Governor Patrick said he is planning more travel, 
both domestically and overseas, to promote the 
state on trade missions, to research other states' 
policies, to publicize his upcoming memoir, and 
possibly to campaign for President Obama.

(By Noah Bierman, Globe Staff)


*Video* Governor's second time around


----------



## HistoryHound (Aug 30, 2008)

Did I miss something? Do we suddenly have a budget surplus and no problems in this state? I know there is the school of thought that says let him go wherever because he can't screw up the state while he's gone. Which would be fine if we didn't have to pay for it. Plus, he is so skilled at screwing things up here that I'm sure he could figure out how to do it from anywhere.


----------



## EnforceOfficer (Jun 1, 2010)

kwflatbed said:


> Governor Patrick said he is planning more travel,
> both domestically and overseas, to promote the state on trade missions....


 I'm sure there is a beat up impala with broken steering components and a crappy transmission that is siting at a state public works yard parking lot that that he could use to visit the state houses in surrounding states...He could even use it to travel overseas, I mean there must be a dock somewhere on the MA coastline where he can launch himself towards Europe...SPLASH !


----------



## jettsixx (Dec 10, 2005)

He's just learning from his big brother, he will spend us out of debt. It has worked so well for the rest of the country.


----------



## sean37 (May 22, 2007)

I encourage Devil to do more traveling out of the country..........AND NOT COME BACK!


----------



## cc3915 (Mar 26, 2004)

I found a great trip for him to take.

Space trips for $200,000 lure South Floridians - Sun Sentinel

Take it and keep on going Deval!


----------



## Guest (Jan 6, 2011)

USMCMP5811 said:


> No wonder he cut salaries, he needed the travel money....


>>>Patrick's campaign aides initially estimated a $400,000 price tag for this year's activities -- compared to the $2 million raised four years ago -- in part to reflect the tough economic times.<<<

Actually, maybe he cut salaries so he could STILL have his inaugural "festivities".
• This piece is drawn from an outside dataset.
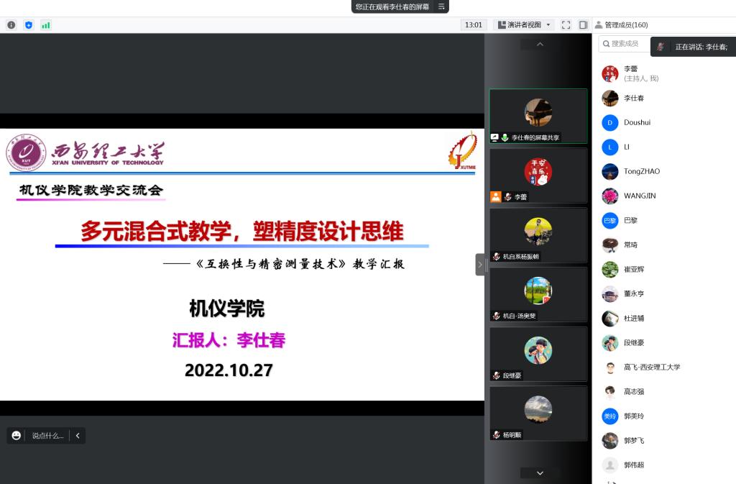Image resolution: width=736 pixels, height=484 pixels.
Task: Type a message in 说点什么 box
Action: pyautogui.click(x=47, y=436)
Honestly, guy. You're *somehow* STILL in office, but you STILL suck. 
Skip the party.


----------



## 47turksinajar (Oct 24, 2010)

"I will give everything I have to move this agenda forward" - his fucking speech 

so you will put your life in front of a 39 cent bullet to protect the citizens that you serve...If you don't mean everything don't fucking say it! ASS HOLE


----------



## GeepNutt (Aug 10, 2005)

I hear that Texas, right near the Mexican border is quite nice this time of year. :smug:


----------



## 47turksinajar (Oct 24, 2010)

GeepNutt said:


> I hear that Texas, right near the Mexican border is quite nice this time of year. :smug:


who you kidding it's nice for the next 4 years


----------



## Guest (Jan 6, 2011)

I think PaPRICK meant he will give everything WE (citizens/taxpayers) have to move his agenda forward....


----------



## 47turksinajar (Oct 24, 2010)

Stark1848 said:


> I think PaPRICK meant he will give everything WE (citizens/taxpayers) have to move his agenda forward....
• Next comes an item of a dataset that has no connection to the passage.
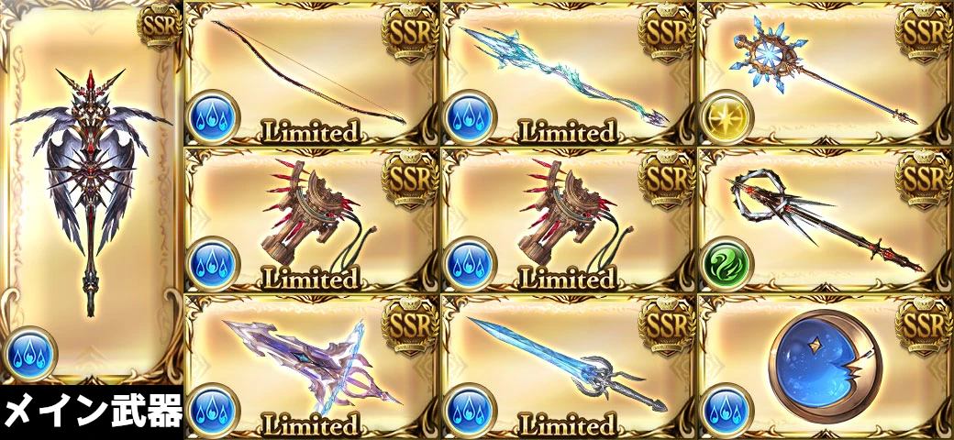Choose the teal trident spear weapon
This screenshot has width=954, height=440.
pos(564,74)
no but to continue on with the quote he said he would sacrifice.... what i don't know... and thus you're just agreeing with me :wink_smile:


----------



## Guest (Jan 6, 2011)

I'm in 110% agreement  I wish Patrick would expand his travels to outer space and get lost on Mars. He already acts as if he is living on a different planet anyway.


----------



## 47turksinajar (Oct 24, 2010)

See I wouldn't pay that much to get rid of him... I would just send him to Afghanistan


----------